→ **Problem details**
Reproduce the entries below exactly, but only from the line containing "The image size is (640, 759)." to the line containing "This screenshot has height=703, width=1202.", inclusive.

→ **Extracted entries**
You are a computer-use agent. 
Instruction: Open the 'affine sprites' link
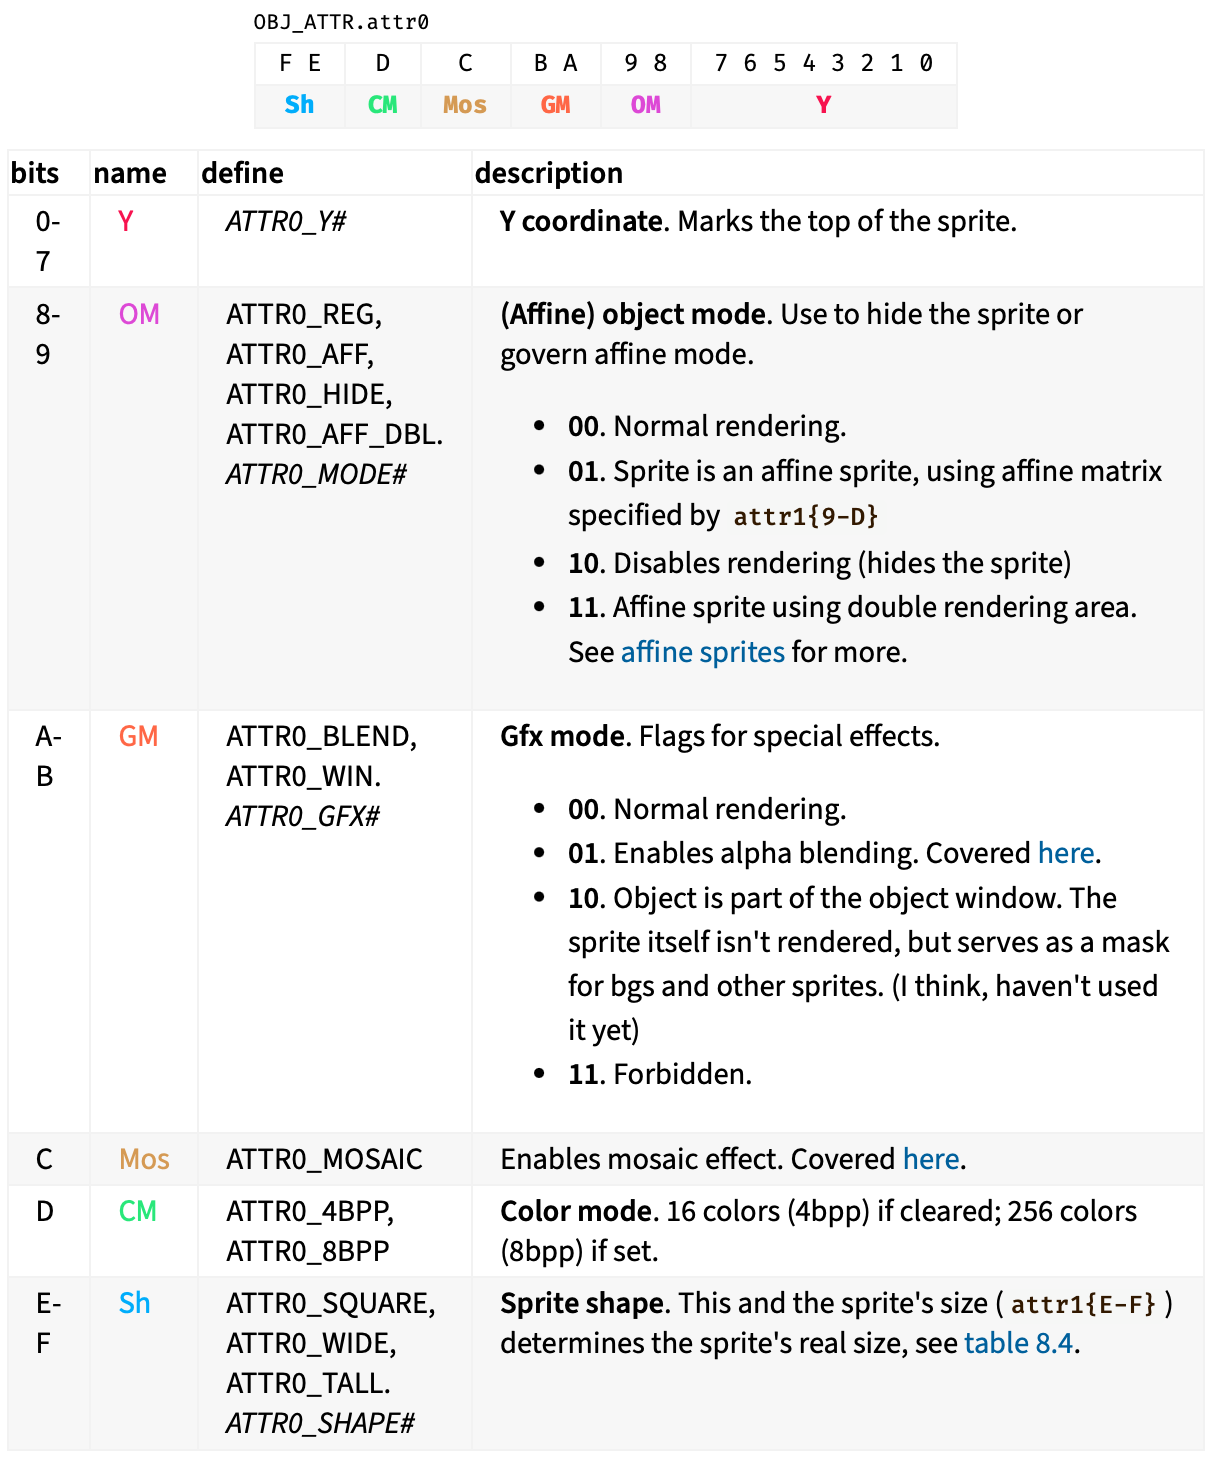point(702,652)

==

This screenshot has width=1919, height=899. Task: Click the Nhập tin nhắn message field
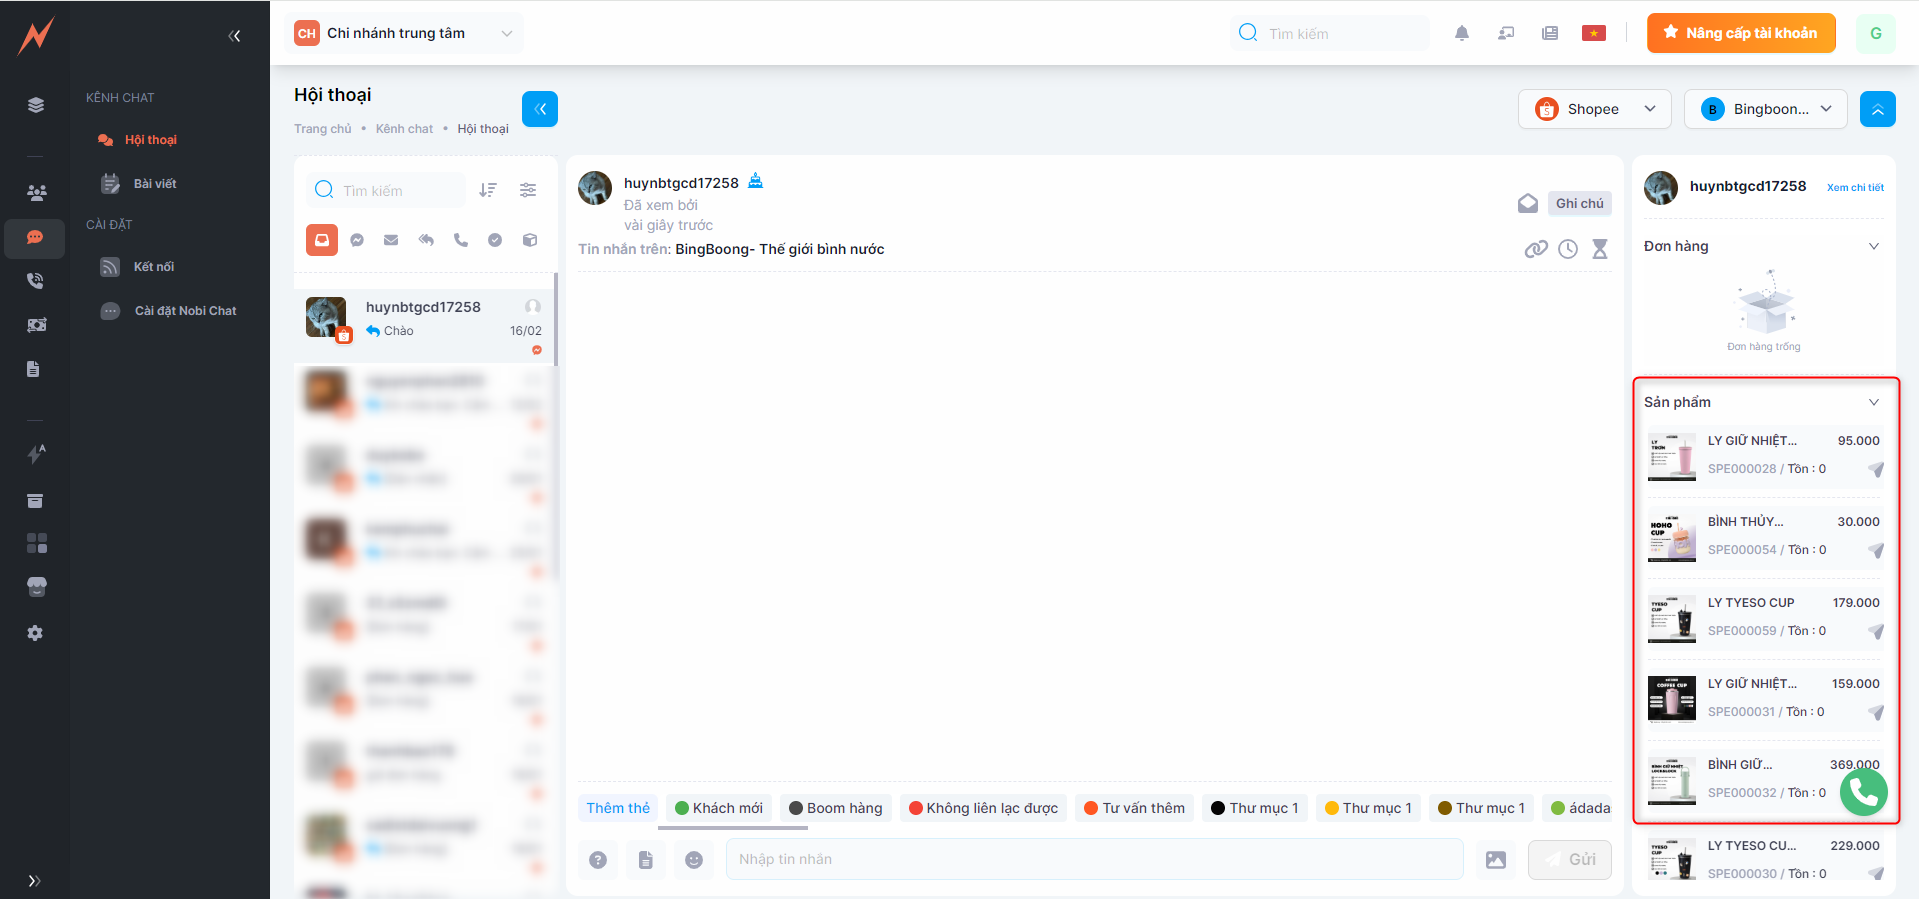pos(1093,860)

...

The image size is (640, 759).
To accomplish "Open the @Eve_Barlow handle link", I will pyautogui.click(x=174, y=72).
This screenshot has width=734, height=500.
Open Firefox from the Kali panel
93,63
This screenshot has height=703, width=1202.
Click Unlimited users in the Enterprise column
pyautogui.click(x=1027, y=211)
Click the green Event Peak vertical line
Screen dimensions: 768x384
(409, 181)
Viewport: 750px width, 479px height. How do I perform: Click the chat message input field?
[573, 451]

→ **Output for this exercise**
The image size is (640, 759).
To accomplish "Open the @Eve_Barlow handle link", I will pyautogui.click(x=174, y=72).
This screenshot has width=734, height=500.
Open Firefox from the Kali panel
93,63
This screenshot has height=703, width=1202.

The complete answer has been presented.